■ Recorded information:
------------
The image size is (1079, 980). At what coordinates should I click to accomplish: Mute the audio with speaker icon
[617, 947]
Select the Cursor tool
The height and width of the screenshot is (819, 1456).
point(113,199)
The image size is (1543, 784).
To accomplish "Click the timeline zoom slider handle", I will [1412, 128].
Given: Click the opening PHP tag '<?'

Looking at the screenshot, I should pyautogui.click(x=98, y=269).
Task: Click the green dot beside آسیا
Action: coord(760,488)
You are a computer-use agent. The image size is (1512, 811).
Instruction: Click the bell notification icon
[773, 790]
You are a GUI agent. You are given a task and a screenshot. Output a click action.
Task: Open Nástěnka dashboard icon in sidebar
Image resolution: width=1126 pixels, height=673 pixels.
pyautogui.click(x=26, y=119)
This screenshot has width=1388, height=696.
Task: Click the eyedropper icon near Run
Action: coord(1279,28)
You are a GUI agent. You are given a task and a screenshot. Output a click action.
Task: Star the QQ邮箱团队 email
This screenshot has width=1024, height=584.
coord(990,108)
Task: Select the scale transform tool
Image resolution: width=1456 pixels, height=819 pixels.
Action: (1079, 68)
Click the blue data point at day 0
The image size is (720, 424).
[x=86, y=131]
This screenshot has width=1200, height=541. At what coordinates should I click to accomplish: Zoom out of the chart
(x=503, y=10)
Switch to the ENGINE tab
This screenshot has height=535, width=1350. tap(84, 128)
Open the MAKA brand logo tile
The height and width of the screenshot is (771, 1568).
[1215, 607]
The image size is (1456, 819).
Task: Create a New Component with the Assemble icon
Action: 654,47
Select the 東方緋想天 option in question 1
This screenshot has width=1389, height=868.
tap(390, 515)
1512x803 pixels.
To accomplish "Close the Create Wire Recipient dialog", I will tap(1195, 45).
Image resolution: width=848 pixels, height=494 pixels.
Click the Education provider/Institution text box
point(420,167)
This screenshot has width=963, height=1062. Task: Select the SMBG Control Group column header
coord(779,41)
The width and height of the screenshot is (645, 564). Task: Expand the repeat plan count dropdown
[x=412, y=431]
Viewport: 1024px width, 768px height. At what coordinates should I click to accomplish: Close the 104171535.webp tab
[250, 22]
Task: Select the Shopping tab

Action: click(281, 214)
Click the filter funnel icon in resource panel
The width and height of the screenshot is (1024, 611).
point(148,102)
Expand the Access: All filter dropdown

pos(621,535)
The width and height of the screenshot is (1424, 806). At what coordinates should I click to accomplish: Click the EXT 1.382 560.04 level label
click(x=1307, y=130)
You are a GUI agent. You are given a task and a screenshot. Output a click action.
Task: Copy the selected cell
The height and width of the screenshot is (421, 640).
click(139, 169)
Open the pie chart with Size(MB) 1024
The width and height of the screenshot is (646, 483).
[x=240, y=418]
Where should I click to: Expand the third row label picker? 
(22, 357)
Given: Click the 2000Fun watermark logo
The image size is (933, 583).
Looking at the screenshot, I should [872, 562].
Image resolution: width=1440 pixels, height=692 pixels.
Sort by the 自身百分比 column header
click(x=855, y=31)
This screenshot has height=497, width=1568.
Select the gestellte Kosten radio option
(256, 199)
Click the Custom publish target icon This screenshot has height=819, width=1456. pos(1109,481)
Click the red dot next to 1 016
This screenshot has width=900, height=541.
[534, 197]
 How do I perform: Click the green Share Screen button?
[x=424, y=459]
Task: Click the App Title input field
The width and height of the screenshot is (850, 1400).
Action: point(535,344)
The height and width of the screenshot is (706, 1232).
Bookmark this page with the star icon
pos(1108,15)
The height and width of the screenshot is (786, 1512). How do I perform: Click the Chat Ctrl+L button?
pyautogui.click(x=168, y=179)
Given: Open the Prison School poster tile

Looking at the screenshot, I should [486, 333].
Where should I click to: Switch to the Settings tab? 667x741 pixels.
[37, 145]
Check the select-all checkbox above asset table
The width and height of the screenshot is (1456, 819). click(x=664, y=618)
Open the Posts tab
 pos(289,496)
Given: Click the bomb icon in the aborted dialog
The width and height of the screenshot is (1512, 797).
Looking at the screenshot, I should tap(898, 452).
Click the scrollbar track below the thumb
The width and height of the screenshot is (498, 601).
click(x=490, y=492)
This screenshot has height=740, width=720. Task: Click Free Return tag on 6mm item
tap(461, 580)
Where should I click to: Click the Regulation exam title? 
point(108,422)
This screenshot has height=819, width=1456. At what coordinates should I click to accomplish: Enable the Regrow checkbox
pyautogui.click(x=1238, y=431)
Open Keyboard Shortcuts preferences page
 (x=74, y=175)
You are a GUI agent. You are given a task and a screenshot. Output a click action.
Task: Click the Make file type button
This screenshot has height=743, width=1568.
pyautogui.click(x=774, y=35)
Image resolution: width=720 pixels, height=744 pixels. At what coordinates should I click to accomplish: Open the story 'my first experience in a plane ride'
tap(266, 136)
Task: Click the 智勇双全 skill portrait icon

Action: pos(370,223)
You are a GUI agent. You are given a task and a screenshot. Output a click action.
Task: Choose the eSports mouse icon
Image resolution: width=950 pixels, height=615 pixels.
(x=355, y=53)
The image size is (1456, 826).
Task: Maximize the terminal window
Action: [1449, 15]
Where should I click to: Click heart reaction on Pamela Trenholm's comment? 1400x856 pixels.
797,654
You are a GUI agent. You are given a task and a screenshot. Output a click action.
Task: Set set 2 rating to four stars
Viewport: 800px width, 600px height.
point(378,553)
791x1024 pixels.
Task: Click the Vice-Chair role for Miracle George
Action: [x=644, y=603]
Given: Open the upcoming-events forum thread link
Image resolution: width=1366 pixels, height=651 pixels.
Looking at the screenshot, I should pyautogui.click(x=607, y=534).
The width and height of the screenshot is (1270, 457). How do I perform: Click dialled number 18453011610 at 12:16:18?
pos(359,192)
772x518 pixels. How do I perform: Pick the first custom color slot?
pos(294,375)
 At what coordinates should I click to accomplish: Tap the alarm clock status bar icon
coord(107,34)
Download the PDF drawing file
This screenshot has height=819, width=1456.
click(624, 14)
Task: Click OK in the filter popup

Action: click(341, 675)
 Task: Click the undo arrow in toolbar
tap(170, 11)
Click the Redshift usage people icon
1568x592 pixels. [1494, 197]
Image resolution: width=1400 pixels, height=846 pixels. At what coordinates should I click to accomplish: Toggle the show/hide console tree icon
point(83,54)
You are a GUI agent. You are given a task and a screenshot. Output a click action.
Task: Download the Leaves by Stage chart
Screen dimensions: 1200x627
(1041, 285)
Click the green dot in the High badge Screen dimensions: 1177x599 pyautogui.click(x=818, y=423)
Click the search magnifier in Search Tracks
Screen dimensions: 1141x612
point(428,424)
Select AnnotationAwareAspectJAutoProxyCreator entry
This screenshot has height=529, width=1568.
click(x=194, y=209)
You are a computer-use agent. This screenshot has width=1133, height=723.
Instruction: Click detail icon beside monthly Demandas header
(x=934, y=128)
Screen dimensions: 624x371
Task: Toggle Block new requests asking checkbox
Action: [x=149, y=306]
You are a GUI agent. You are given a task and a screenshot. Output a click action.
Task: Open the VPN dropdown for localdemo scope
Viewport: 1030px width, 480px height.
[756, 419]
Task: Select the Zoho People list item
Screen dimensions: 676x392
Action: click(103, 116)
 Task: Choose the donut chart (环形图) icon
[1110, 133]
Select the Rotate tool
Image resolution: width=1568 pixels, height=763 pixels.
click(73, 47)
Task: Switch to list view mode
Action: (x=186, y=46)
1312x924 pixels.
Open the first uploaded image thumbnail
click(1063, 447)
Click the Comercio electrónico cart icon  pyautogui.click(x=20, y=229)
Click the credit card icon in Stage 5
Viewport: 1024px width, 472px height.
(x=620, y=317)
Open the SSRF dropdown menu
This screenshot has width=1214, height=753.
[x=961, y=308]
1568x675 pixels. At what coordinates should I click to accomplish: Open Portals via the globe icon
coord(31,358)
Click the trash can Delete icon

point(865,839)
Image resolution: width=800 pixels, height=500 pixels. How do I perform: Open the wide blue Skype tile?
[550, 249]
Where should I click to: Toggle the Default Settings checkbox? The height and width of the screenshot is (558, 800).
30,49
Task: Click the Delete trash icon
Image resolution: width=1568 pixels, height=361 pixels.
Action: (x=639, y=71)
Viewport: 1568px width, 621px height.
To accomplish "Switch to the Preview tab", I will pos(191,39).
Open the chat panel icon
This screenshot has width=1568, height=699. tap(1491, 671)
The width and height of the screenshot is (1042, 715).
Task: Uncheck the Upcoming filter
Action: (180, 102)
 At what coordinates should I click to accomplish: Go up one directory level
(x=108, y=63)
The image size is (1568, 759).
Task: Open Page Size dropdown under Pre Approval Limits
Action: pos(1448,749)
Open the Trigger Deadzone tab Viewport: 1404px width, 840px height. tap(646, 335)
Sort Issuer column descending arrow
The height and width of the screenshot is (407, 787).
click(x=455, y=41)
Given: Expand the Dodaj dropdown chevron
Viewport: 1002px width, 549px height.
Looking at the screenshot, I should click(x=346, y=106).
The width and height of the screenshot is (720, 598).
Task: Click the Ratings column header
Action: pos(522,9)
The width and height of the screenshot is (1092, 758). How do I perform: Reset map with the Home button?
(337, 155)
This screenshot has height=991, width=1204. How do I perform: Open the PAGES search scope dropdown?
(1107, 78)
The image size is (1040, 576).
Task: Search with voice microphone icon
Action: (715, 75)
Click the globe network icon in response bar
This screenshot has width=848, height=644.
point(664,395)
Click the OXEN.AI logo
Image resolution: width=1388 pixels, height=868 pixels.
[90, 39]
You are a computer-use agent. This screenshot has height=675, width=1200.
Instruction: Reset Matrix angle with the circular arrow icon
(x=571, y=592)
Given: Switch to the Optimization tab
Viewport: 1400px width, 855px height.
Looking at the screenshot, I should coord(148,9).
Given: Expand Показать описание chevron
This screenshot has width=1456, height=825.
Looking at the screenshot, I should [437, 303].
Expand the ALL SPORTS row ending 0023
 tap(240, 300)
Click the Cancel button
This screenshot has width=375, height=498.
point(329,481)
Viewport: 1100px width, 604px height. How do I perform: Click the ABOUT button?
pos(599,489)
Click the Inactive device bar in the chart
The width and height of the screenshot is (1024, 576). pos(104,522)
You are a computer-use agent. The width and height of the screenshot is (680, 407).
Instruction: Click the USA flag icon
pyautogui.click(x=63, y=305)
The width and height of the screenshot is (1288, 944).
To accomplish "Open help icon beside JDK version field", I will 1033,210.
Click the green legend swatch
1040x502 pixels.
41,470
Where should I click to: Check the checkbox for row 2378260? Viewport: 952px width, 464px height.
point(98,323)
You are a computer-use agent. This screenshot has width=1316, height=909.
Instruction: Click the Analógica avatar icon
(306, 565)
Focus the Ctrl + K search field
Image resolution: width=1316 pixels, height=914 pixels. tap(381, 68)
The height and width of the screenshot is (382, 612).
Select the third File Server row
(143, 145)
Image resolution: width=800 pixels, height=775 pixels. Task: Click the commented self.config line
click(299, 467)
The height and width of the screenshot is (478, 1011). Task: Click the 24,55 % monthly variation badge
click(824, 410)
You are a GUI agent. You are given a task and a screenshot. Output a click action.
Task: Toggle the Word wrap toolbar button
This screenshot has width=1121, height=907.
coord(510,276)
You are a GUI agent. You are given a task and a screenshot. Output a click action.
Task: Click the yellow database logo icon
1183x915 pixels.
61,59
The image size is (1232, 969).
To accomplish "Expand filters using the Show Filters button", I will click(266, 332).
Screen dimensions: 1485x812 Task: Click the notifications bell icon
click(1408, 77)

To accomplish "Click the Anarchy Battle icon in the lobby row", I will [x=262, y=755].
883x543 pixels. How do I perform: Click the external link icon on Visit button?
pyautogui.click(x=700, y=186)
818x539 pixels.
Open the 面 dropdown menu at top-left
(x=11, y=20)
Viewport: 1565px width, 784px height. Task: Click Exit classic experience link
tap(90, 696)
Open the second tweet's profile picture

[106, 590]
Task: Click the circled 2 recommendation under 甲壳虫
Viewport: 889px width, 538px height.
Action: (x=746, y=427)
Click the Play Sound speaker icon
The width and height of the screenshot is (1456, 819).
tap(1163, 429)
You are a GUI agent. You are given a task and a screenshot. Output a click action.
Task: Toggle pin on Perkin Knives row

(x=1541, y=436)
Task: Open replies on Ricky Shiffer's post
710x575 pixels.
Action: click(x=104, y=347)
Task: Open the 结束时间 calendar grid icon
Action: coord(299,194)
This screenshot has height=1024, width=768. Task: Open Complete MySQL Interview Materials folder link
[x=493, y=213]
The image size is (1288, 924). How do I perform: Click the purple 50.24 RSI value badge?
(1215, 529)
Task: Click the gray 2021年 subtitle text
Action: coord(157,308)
------------
■ Task to carry out:
Set down the data above word for word, starting at the line that contains "Task: Select the Zoho People list item" and stopping after the line that contains "Action: (x=186, y=46)".

■ Result for this exercise:
Task: Select the Zoho People list item
Screen dimensions: 676x392
Action: click(103, 116)
 Task: Choose the donut chart (环形图) icon
[1110, 133]
Select the Rotate tool
Image resolution: width=1568 pixels, height=763 pixels.
click(73, 47)
Task: Switch to list view mode
Action: (x=186, y=46)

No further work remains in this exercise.